(Element and text location data)
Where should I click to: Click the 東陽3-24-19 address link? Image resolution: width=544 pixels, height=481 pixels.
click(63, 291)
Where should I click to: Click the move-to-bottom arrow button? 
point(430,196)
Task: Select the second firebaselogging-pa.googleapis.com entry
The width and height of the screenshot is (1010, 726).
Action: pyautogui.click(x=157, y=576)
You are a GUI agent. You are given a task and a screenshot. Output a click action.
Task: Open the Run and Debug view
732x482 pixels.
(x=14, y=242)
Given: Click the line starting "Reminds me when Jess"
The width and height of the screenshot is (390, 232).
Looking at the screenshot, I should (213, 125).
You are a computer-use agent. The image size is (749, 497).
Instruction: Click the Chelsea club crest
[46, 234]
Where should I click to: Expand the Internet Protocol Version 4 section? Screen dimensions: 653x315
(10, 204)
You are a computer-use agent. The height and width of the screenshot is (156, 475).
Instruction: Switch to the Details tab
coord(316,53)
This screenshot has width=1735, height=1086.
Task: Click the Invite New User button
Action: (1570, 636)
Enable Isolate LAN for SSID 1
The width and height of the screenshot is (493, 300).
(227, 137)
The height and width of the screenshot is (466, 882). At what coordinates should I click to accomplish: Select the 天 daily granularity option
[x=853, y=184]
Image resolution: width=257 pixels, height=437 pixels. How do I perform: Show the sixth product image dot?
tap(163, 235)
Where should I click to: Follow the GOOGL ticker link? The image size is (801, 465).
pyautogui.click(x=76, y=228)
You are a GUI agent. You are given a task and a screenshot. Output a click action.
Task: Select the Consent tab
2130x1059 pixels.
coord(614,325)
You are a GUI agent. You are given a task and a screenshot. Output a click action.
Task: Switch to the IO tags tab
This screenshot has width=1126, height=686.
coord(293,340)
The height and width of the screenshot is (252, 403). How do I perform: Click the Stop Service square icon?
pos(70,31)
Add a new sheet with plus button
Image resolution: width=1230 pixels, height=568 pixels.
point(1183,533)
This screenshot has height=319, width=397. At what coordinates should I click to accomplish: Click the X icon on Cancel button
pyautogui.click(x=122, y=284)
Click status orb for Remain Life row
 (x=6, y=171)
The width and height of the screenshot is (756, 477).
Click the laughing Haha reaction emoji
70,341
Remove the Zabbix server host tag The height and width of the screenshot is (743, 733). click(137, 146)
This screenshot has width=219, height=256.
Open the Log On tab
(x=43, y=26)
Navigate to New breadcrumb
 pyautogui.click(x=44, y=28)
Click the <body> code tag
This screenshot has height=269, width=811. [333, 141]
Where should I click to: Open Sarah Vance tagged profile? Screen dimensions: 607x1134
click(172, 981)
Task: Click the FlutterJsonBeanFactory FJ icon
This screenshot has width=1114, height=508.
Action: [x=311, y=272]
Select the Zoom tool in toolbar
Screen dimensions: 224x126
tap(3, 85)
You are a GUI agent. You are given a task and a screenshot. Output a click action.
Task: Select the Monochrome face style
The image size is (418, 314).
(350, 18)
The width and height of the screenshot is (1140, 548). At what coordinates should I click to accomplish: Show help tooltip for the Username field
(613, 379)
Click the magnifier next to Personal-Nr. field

*Aim of the exercise*
Copy out every line of the records above without any changes.

*Answer to this problem*
Where should I click to: Click the 東陽3-24-19 address link? Image resolution: width=544 pixels, height=481 pixels.
click(63, 291)
Where should I click to: Click the move-to-bottom arrow button? 
point(430,196)
Task: Select the second firebaselogging-pa.googleapis.com entry
The width and height of the screenshot is (1010, 726).
Action: pyautogui.click(x=157, y=576)
You are a GUI agent. You are given a task and a screenshot. Output a click action.
Task: Open the Run and Debug view
732x482 pixels.
(x=14, y=242)
Given: Click the line starting "Reminds me when Jess"
The width and height of the screenshot is (390, 232).
Looking at the screenshot, I should (213, 125).
You are a computer-use agent. The image size is (749, 497).
Instruction: Click the Chelsea club crest
[46, 234]
Where should I click to: Expand the Internet Protocol Version 4 section? Screen dimensions: 653x315
(10, 204)
You are a computer-use agent. The height and width of the screenshot is (156, 475).
Instruction: Switch to the Details tab
coord(316,53)
This screenshot has width=1735, height=1086.
Task: Click the Invite New User button
Action: (1570, 636)
Enable Isolate LAN for SSID 1
The width and height of the screenshot is (493, 300).
(227, 137)
The height and width of the screenshot is (466, 882). At what coordinates should I click to accomplish: Select the 天 daily granularity option
[x=853, y=184]
Image resolution: width=257 pixels, height=437 pixels. How do I perform: Show the sixth product image dot?
tap(163, 235)
Where should I click to: Follow the GOOGL ticker link? The image size is (801, 465).
pyautogui.click(x=76, y=228)
You are a GUI agent. You are given a task and a screenshot. Output a click action.
Task: Select the Consent tab
2130x1059 pixels.
coord(614,325)
You are a GUI agent. You are given a task and a screenshot. Output a click action.
Task: Switch to the IO tags tab
This screenshot has width=1126, height=686.
coord(293,340)
The height and width of the screenshot is (252, 403). How do I perform: Click the Stop Service square icon?
pos(70,31)
Add a new sheet with plus button
Image resolution: width=1230 pixels, height=568 pixels.
point(1183,533)
This screenshot has height=319, width=397. At what coordinates should I click to accomplish: Click the X icon on Cancel button
pyautogui.click(x=122, y=284)
Click status orb for Remain Life row
 (x=6, y=171)
The width and height of the screenshot is (756, 477).
Click the laughing Haha reaction emoji
70,341
Remove the Zabbix server host tag The height and width of the screenshot is (743, 733). click(137, 146)
This screenshot has width=219, height=256.
Open the Log On tab
(x=43, y=26)
Navigate to New breadcrumb
 pyautogui.click(x=44, y=28)
Click the <body> code tag
This screenshot has height=269, width=811. [333, 141]
Where should I click to: Open Sarah Vance tagged profile? Screen dimensions: 607x1134
click(172, 981)
Task: Click the FlutterJsonBeanFactory FJ icon
This screenshot has width=1114, height=508.
Action: [x=311, y=272]
Select the Zoom tool in toolbar
Screen dimensions: 224x126
tap(3, 85)
You are a GUI agent. You are given a task and a screenshot. Output a click action.
Task: Select the Monochrome face style
The image size is (418, 314).
(350, 18)
The width and height of the screenshot is (1140, 548). At what coordinates should I click to accomplish: Show help tooltip for the Username field
(613, 379)
Click the magnifier next to Personal-Nr. field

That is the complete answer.